Sin embargo, el negocio familiar se encuentra en serio peligro de extinción debido a la apertura en la acera de enfrente de unos grandes almacenes llamados El paraíso de las damas, un establecimiento de dimensiones descomunales que se jacta de tener en sus intrincados pasillos y laberintos de tiendas el material que soñaría poseer toda distinguida señora que se precie ir a la moda. Por consiguiente, la inauguración de los grandes almacenes con sus hipnóticas técnicas de captación de clientes y la ambición de sus gerentes ha puesto en riesgo la existencia de los pequeños negocios familiares como el que regenta el tío de Denise, generando en este sentido los inconvenientes asociados a la necesidad bajo la forma de una imperante carencia de ingresos, pero también del abandono del futuro yerno del propietario de la tienda, que ante la enfermedad de su prometida y prima de Denise así como los efectos del poderoso influjo del dinero decidirá abandonar a su enfermiza novia para caer en los brazos de una ambiciosa modelo que ejerce de maniquí en las exuberantes pasarelas de El paraíso de las damas. En el transcurso de la epopeya, Denise comenzará a trabajar como modelo en los almacenes competidores de su tío para así aportar el dinero necesario con el que mantener la economía familiar, cayendo bajo los brazos del joven gestor de la firma de modas, un ambicioso e intrigante capitalista que inicialmente deseará únicamente obtener el favor sexual de su dócil partenaire para posteriormente rendirse ante los encantos de Denise. Ello provocará que su ambición mercantilista sea finalmente derrotada por el aroma del amor verdadero, si bien toda una serie de insidiosos personajes dificultarán el trayecto amoroso disponiendo infinidad de obstáculos para que el mismo no triunfe finalmente.

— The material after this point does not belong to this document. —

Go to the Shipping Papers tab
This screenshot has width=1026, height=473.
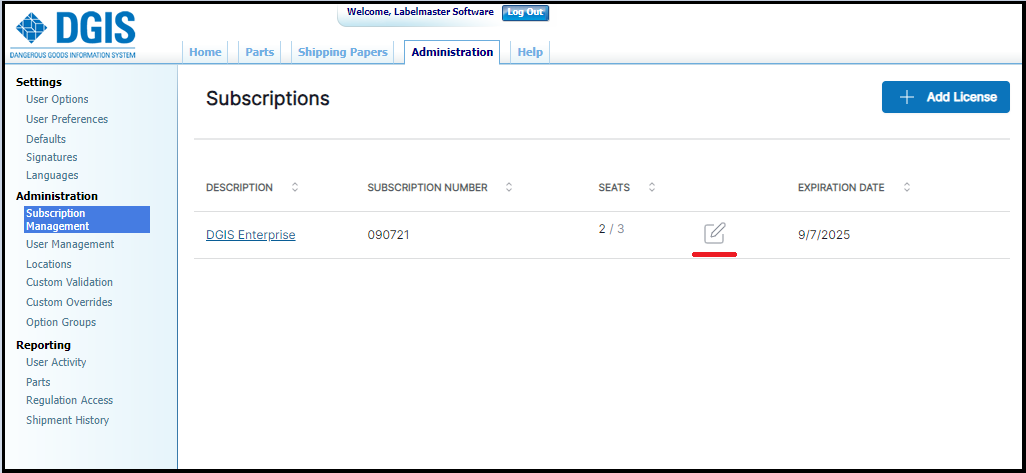click(x=342, y=52)
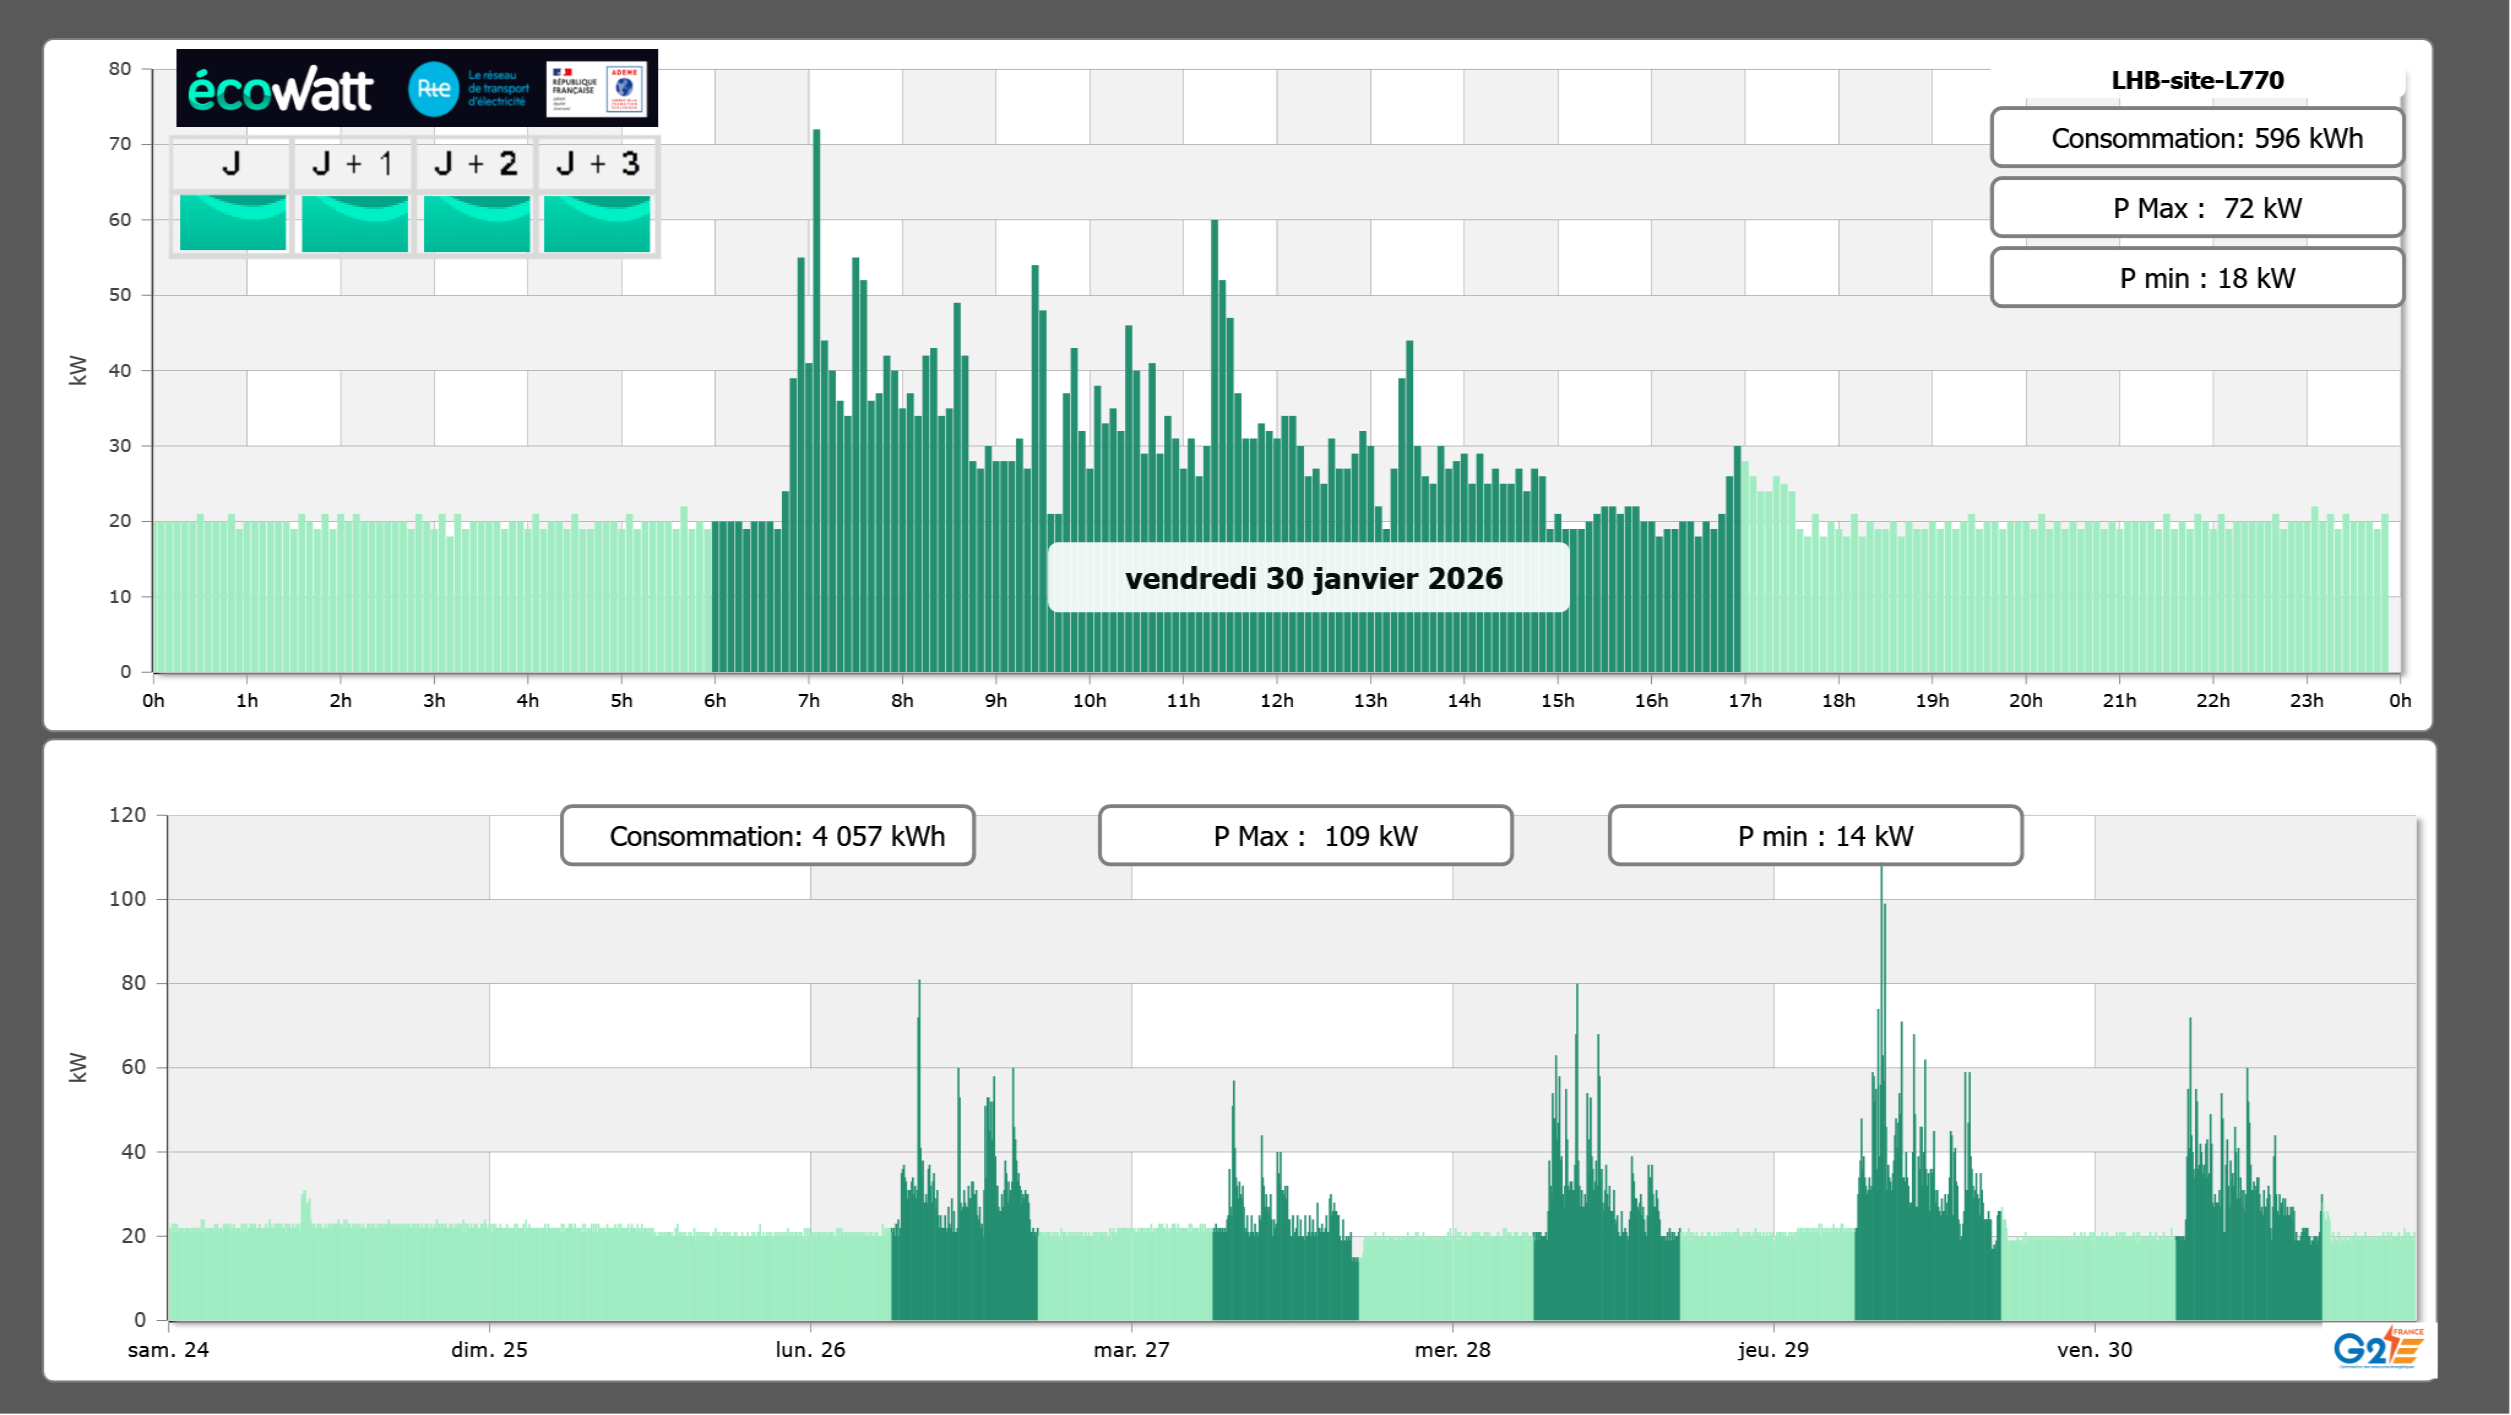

Lo primero que llama la atención del ropaje visual del film es sin duda su modernidad dogmática, lograda no solo gracias a un montaje ciertamente innovador que capta a la perfección el ambiente urbano de un París sin alma —montaje que me recuerda a dos grandes monumentos del expresionismo alemán como son Berlín sinfonía de una ciudad y Asfalto—, sino también mediante unas interpretaciones más propias del cine sonoro que del mudo así como gracias a una puesta en escena que huye de toda rigidez para verter dinamismo vanguardista por razón de unos movimientos de cámara trepidantes que combinan los planos cortos con unas espectaculares tomas en grúa siempre en continuo caminar inspirados en la corriente dadaísta que cultivó Rene Clair en su aclamada Entreacto, fusionando pues esas imágenes obtenidas a cámara muy lenta que posteriormente perfeccionaría Jean Vigo en sus portentosos cortometrajes con otras secuencias aceleradas y nerviosas que se adornan con esos cortes instantáneos e hipnóticos tan del estilo del cine soviético silente de los años veinte. En este sentido, no puedo olvidarme de la inspiradora secuencia de la fiesta campestre rodada a las orillas del Sena en la que los amantes protagonistas del film vivirán una imborrable y soleada jornada entre feriantes y alegres jóvenes repletos de vida. Secuencia rodada con tal sentido naturalista e iconoclasta por Duvivier que me evoca indudablemente a el A propósito de Niza de Vigo.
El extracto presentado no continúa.